Nobody in that room is your friend at that moment and nobody there is interested in doing anyone a favor that doesn’t help the company.
You are no longer a member of the tribe. They have severed the relationship they had with you that obligates you to assist them with anything. You will get your stuff and go. Everyone around you is now a member of a hostile tribe and you need to leave.
I was railroaded by an asshole at one of my old jobs. This guy turned off the wrong server, shut down 20 video editing suites, and managed to convince our manager it was my fault. I didn’t even touch the server he shut down. The boss chose to believe him and I was let go.
Before I left his office, he asked me to sign a “termination agreement”. I asked him if that would be contingent on my ability to get unemployment insurance and he said no. I loosened my belt and shoved it down the back of my pants and wiped my ass with it good and hard. Then I threw it on his desk and walked out.
Don’t sign anything.
EVER.
It depends on what the paper says.
I recently got fired and it was deemed a dismissal but it was more of a layoff. But on the paper it said something like terminated with cause. I asked them to amend the paper and I would sign it despite them saying they wouldn’t fight unemployment I didn’t want something to say I had been terminated with cause.

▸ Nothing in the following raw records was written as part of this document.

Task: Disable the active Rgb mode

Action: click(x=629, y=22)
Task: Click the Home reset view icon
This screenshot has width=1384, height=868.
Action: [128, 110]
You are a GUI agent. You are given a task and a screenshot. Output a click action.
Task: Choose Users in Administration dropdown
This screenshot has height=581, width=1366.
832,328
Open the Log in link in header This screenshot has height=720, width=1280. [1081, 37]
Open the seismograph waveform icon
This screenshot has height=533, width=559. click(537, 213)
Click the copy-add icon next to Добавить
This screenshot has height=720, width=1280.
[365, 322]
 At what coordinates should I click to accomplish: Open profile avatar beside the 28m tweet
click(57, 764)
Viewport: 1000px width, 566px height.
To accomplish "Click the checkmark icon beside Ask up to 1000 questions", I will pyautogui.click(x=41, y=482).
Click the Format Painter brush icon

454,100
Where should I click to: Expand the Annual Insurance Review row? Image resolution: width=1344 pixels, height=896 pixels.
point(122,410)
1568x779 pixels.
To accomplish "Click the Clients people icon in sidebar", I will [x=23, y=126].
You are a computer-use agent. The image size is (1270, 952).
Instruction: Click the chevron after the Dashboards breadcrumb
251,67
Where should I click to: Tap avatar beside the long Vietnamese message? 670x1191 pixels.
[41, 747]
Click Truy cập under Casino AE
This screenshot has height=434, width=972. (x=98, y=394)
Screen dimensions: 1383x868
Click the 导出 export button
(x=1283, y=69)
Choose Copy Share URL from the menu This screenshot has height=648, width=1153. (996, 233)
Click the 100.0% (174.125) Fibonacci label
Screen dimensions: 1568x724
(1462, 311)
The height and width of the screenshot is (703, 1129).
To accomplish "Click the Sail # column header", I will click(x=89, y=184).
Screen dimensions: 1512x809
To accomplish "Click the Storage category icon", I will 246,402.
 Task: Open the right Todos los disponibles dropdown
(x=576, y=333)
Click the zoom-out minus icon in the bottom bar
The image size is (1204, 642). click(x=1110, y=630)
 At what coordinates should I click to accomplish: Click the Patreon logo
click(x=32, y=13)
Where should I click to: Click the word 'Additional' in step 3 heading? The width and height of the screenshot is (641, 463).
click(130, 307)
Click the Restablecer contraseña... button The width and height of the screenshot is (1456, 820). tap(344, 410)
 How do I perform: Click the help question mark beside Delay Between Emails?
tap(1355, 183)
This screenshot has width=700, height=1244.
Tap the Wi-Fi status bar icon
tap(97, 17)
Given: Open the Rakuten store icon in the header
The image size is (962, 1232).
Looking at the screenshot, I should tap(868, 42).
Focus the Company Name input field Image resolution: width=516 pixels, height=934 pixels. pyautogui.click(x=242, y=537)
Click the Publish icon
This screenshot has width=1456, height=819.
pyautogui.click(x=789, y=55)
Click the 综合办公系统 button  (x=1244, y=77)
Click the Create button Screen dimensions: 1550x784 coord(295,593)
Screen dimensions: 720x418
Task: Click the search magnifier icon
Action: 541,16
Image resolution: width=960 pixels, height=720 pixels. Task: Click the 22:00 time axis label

They did amend it and I signed. Which was helpful because while they didn’t “fight” unemployment they said I had been terminated three years earlier than I had been and with cause. When unemployment called me I said I had a piece of paper that said otherwise and they asked me to make a copy of it and send it to them which got me unemployment that had been previously been denied.
You are already being fired, don’t sign anything you’re not comfortable signing and if it will hold up any sort of due pay, make sure they will make any amendments you need made.